In 1937, Tin Maung directed Aung Thabyay about the final days of King Thibaw, Burma's last monarch, who died an embittered man in exile in India. However, few Burmese got to see it initially, as the colonial government did not allow to the movie to play at theaters. In 1942, during World War II, Tin Maung enlisted in the Burma Independence Army to fight against the British colonialists.

After the war, Tin Maung returned to a film career at A1, increasingly focused on directing. He visited several Asian countries (Indonesia in 1950, India in 1954 and Japan in 1955) to learn directing and film production techniques. He won the Burmese Academy Award for best actor with the 1953 film Yadanabon. He also won another Academy Award for best director with Ko Ye, Toe Ye, Soe Soe Ye in 1967. Tin Maung was chairman of the Film Council (later, Myanmar Motion Picture Organization) from 1964 to 1966.

Tin Maung was married to Tin Tin, and had six children.
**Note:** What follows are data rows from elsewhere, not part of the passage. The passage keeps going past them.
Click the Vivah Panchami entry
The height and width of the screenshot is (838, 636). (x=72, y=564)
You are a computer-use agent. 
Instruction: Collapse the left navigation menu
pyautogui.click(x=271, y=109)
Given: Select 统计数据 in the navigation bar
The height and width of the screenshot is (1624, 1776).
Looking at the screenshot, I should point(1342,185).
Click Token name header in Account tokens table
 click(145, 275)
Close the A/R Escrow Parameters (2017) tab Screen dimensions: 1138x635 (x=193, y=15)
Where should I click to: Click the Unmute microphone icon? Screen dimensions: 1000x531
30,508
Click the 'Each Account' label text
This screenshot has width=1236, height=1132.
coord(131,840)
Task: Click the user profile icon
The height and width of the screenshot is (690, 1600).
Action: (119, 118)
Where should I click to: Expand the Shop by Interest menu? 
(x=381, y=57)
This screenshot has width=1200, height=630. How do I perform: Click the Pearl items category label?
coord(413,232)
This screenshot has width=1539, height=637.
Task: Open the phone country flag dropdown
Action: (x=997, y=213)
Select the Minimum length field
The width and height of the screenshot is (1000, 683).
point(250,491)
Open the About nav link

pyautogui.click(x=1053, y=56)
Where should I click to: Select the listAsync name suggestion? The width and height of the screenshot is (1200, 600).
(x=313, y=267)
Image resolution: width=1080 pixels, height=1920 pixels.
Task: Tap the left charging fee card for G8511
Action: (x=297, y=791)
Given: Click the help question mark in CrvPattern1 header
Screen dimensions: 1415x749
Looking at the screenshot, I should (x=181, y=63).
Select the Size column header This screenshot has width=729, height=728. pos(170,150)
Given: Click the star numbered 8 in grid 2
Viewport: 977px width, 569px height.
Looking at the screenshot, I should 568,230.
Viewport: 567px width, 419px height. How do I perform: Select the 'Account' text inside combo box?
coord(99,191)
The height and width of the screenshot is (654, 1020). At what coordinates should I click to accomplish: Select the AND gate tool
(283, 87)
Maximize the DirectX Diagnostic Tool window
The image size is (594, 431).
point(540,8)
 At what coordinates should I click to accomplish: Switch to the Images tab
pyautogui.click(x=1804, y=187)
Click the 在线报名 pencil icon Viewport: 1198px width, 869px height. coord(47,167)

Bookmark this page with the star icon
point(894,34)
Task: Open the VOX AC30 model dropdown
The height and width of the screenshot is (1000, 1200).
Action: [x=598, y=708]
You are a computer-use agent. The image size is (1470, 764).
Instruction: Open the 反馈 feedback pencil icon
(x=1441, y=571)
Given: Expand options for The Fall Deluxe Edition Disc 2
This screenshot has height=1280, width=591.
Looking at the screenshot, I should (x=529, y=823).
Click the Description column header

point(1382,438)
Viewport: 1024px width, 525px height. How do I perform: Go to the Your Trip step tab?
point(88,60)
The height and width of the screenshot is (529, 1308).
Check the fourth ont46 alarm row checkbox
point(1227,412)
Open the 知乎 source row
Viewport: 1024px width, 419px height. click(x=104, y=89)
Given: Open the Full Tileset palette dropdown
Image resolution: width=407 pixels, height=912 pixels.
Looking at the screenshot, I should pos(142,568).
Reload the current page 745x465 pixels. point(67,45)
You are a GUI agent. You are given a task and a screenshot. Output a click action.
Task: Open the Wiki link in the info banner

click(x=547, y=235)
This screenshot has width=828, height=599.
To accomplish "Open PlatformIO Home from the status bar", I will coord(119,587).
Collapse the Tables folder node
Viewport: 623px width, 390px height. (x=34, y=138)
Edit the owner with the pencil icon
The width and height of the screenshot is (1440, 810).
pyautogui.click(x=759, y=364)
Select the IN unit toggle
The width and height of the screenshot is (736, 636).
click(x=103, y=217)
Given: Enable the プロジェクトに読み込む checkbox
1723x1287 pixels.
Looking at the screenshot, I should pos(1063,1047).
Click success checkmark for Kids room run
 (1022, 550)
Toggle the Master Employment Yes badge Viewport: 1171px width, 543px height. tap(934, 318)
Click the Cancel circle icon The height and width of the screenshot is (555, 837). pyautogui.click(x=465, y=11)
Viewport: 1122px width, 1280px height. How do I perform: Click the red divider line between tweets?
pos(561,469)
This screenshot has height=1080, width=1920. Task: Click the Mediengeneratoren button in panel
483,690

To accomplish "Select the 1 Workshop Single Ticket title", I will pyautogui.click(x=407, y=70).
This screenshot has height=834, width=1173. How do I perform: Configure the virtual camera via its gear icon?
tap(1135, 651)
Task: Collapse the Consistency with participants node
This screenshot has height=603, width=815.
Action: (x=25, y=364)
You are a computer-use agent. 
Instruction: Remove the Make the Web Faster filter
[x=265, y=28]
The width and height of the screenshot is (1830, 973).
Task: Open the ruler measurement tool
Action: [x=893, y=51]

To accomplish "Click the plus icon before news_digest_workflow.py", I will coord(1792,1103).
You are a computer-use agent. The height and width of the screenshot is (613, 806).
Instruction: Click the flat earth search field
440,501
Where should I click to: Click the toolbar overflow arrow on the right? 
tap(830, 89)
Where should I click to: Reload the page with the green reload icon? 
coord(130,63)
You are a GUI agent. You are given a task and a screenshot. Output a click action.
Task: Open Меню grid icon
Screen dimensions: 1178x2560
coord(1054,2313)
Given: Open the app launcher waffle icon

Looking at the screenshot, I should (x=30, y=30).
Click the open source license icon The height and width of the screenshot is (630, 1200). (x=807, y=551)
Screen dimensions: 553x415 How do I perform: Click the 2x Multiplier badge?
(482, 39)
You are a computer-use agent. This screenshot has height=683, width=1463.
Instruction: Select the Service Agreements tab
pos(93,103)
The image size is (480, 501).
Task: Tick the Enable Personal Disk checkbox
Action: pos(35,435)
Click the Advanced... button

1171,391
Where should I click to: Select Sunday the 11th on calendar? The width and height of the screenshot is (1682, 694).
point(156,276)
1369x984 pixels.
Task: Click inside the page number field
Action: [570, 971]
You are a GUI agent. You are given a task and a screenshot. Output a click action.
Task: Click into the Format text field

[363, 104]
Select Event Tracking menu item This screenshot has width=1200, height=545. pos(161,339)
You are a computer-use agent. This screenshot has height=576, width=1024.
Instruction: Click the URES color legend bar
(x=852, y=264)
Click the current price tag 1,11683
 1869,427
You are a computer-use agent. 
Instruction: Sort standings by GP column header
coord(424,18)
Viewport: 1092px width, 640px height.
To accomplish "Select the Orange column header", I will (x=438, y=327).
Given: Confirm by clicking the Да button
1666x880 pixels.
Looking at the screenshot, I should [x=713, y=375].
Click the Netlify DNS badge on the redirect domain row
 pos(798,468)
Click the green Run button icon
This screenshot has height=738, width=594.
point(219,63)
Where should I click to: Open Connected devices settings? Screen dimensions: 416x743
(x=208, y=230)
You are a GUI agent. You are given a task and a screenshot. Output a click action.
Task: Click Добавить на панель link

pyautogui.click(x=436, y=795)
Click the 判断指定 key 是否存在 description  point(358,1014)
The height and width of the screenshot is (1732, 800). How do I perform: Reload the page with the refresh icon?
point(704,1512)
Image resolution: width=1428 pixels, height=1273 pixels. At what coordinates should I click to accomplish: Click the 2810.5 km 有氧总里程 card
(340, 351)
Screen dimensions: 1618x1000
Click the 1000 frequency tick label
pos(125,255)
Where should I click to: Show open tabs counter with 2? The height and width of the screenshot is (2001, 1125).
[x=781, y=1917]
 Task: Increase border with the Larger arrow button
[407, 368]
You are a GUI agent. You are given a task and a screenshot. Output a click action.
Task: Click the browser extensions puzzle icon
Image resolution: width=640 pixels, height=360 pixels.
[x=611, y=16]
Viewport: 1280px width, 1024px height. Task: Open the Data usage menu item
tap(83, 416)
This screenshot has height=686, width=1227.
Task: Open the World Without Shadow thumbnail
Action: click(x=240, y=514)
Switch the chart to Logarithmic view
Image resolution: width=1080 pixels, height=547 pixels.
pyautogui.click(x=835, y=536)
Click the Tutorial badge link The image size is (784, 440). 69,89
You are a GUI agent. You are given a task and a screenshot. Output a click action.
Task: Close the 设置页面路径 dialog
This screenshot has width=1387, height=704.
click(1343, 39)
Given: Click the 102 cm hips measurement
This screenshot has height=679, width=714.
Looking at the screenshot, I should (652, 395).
He lived in Yangon and died on 4 October 2000.

==Filmography==
- The Emerald Jungle (1934)
- Ta Lane Nit Lane
- Chit Ta Mya
- Aung Thabyay (1937)
- Chit A Mhya (1940)
- Chit Yay Sin (1940)
- Chit Sa Noe
- Min Kaba Le
- bar ma hti
- Chain Tan Pyi (1948)
- Chit Thet Wai (1952)
- Hpuza Shin
- Pyo Do Maung
- bhain Ma tar ya
- Nit Mwar A Theal
- Moe Nya Einmet Myu
- thu ka Lae chit ya mae
- ta man kyar
- Zarti Thway
- Zin Ma so taw main ka lay
- Chit Myay
- Chit Mone Man
- Yout Sein
- Gone Ye Ma Thu
- Myay De Thitsa
- Latt Oo Sayar
- Po Hnin Phyu
- Yin We Khin Twe Zaw Lay Ye
- a kyaw a mar
- Yadanabon (1953)
- Ko Yal Toe Yal Soe Soe Yal (1967)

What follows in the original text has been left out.